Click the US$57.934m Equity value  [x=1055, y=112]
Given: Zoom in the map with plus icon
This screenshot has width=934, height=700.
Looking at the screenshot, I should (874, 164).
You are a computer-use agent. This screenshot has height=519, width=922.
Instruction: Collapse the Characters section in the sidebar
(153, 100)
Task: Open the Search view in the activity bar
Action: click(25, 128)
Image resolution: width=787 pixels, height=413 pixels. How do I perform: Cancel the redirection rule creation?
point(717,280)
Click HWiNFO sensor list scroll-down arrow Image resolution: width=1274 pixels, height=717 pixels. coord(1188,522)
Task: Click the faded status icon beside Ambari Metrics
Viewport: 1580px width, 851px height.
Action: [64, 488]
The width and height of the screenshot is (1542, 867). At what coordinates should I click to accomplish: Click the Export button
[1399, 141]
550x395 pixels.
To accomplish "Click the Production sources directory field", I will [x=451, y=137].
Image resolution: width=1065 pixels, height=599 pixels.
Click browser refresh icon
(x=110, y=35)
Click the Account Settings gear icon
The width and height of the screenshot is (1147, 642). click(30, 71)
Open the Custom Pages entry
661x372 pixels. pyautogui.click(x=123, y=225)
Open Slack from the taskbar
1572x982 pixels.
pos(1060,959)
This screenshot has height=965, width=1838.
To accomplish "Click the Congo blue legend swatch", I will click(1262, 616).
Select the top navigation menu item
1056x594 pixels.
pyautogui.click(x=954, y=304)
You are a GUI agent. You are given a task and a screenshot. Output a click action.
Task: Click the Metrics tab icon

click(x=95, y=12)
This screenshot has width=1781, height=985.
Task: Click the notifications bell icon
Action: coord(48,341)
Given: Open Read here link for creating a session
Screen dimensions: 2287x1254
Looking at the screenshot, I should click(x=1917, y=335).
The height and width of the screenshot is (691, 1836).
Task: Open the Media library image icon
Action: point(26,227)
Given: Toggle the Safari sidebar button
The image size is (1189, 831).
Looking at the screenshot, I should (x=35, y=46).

> [Work to be completed]: Tally each line above that includes "will". Reply with the total only.

> [Task result]: 2